The dead man was staring up at him, blue eyes sharp and narrowed in pain. Mason tried to scramble away backward, but the Purifier’s hand shot out to clasp onto his leg, vice-tight, blackened. Before Mason’s terrified eyes he saw flesh re-knit itself across his body, leaving hideous scars where his flesh had twisted and burned. The man hissed under the pain of the revival and finally released Mason, panting and curling around himself. Mason immediately drew his ceremonial mace, blessed by the oils of the Seven and raised it high. “Magic!” He hissed, bringing it down swiftly.

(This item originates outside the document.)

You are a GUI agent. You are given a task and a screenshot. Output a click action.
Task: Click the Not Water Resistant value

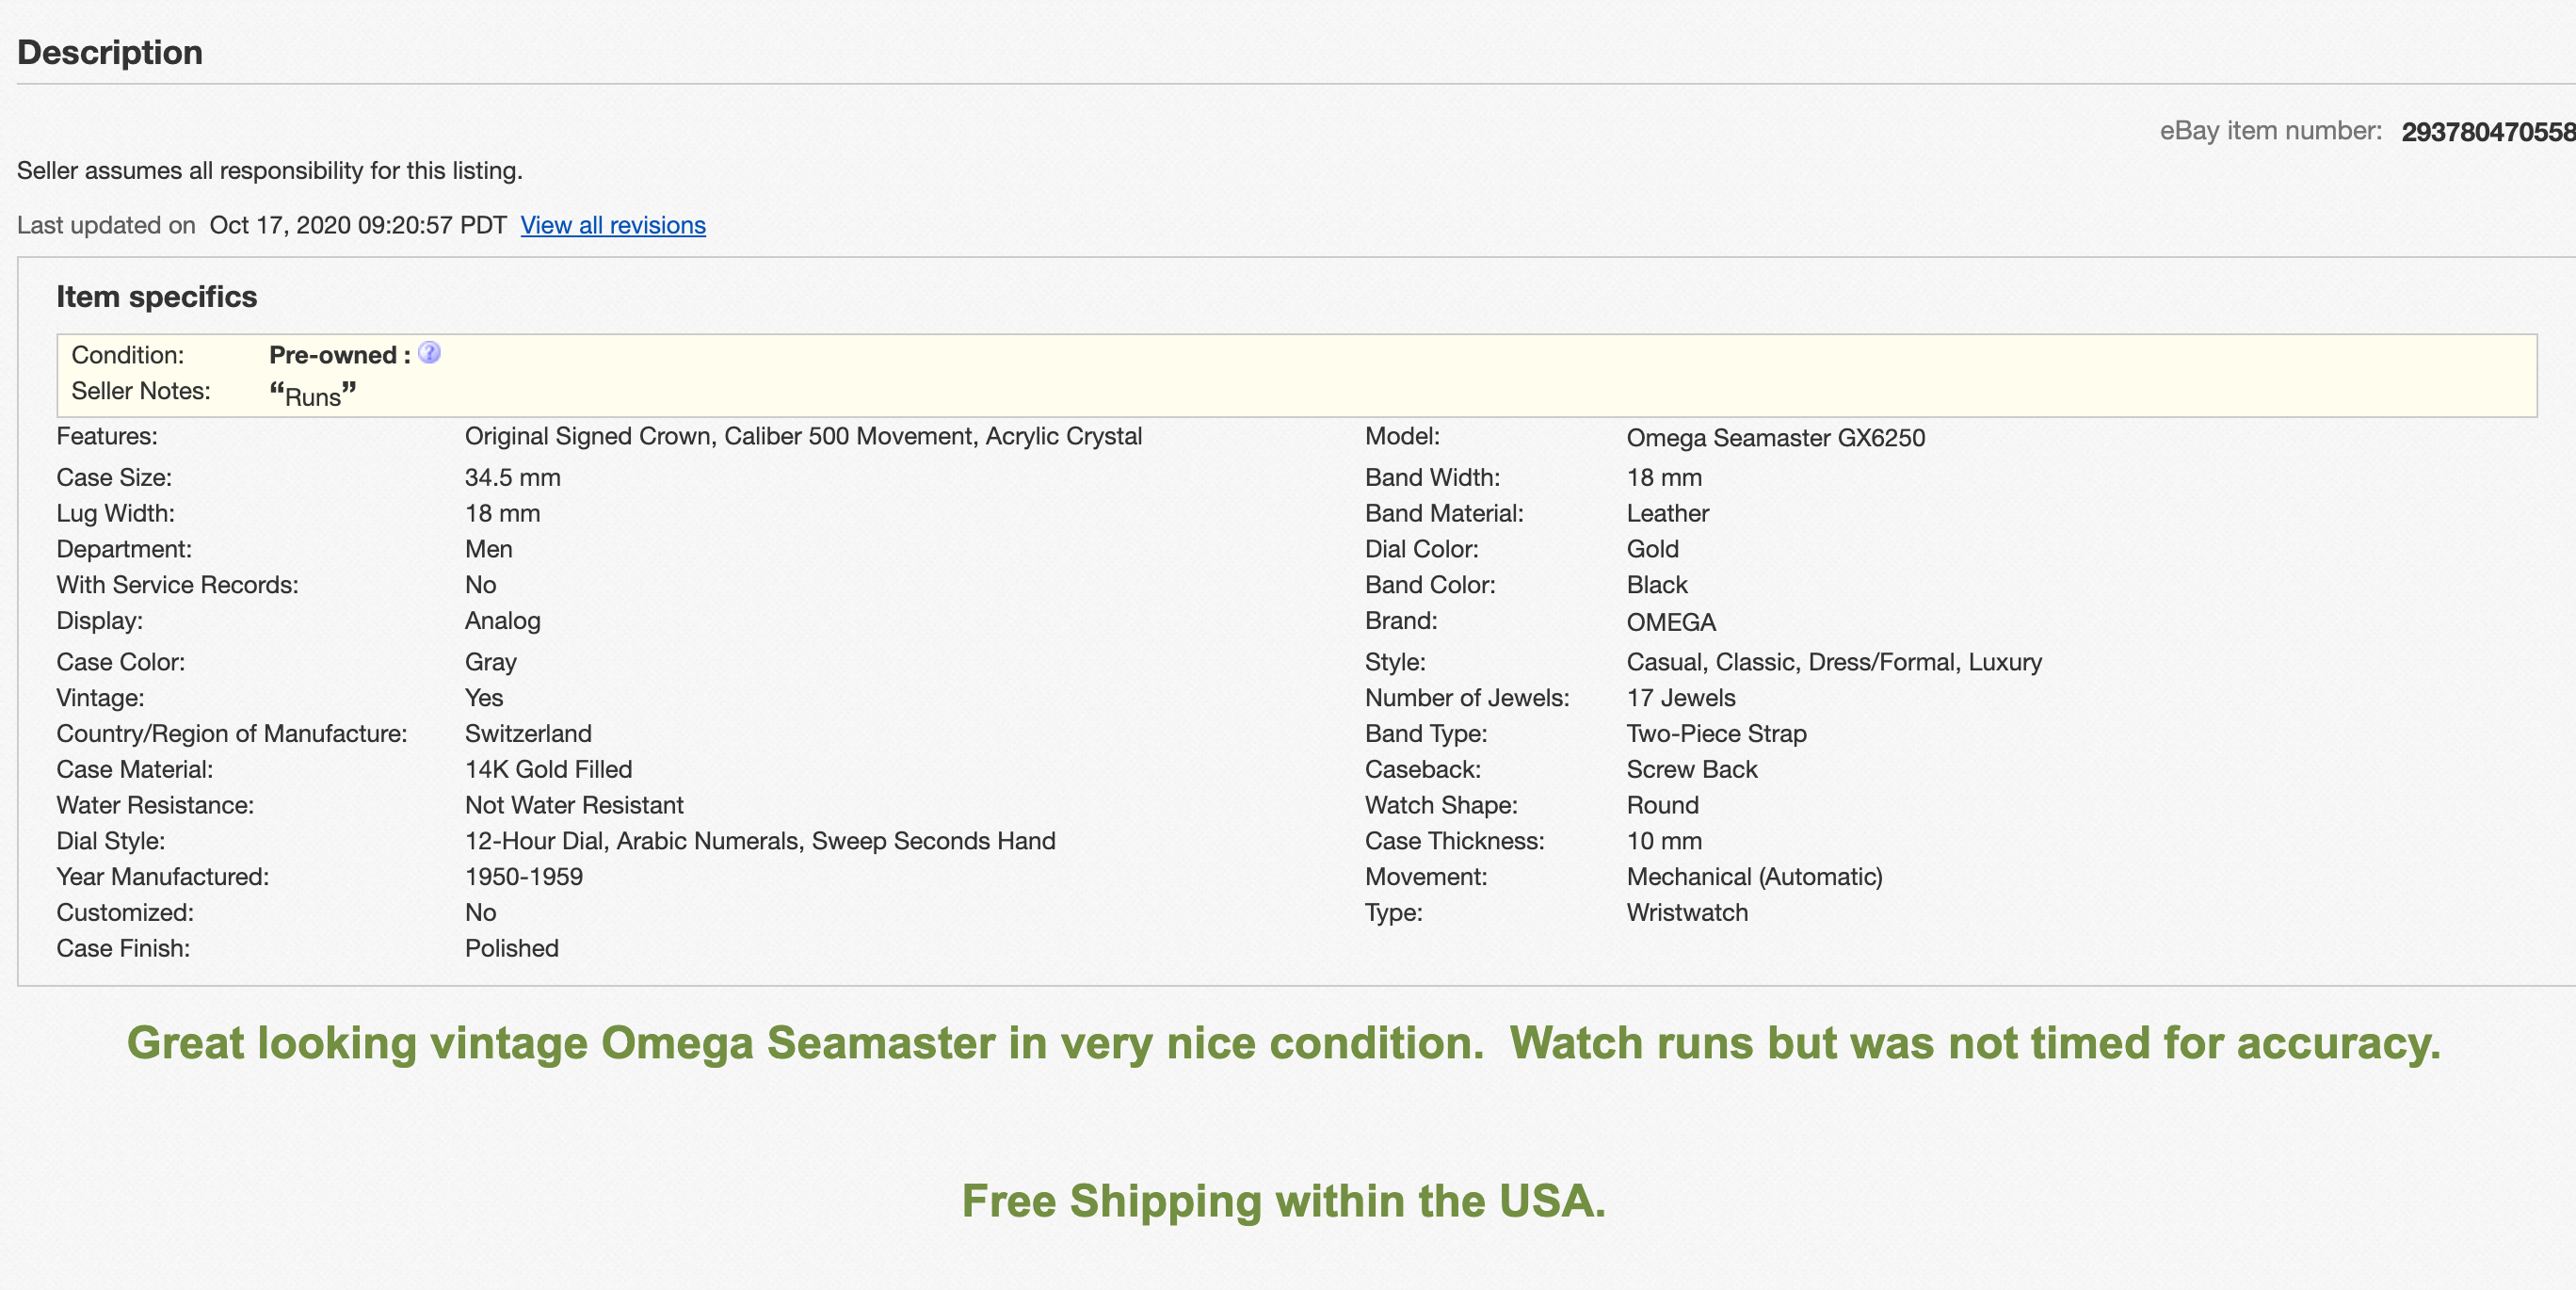pyautogui.click(x=574, y=805)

The blonde man caught the mace handle inches from his own head and pushed the monk away from him, dragging himself to his hands and knees.
“No!” He snarled, caught his breath and spoke again, “No. No foul sorcery. The Lantern. I saw a Lantern. The Lady of the Lantern brought me back.”
“Fam-“ Mason started to say, but could not finish the name as the man clamped a strong hand over his mouth.
“Shhh!” the man hissed at him, his eyes darting around the battlefield, a slight tinge of red beneath the bright blue, “Her black fingered cousin stalks amongst the dead. I cannot let slip she was here. I have been chosen to save our Holy Kingdom, to rid it of mages once and for all.”
Perhaps it was in how he said it, or the conviction in his eyes, but Mason relaxed his grip as the blonde released him, slowly standing and massaging where the young Purifier had grabbed him. “What…What is your name?” Mason asked.
“Allan,” the Purifier smiled fiercely, blue eyes blazing, “Allan, Son of Godryn.”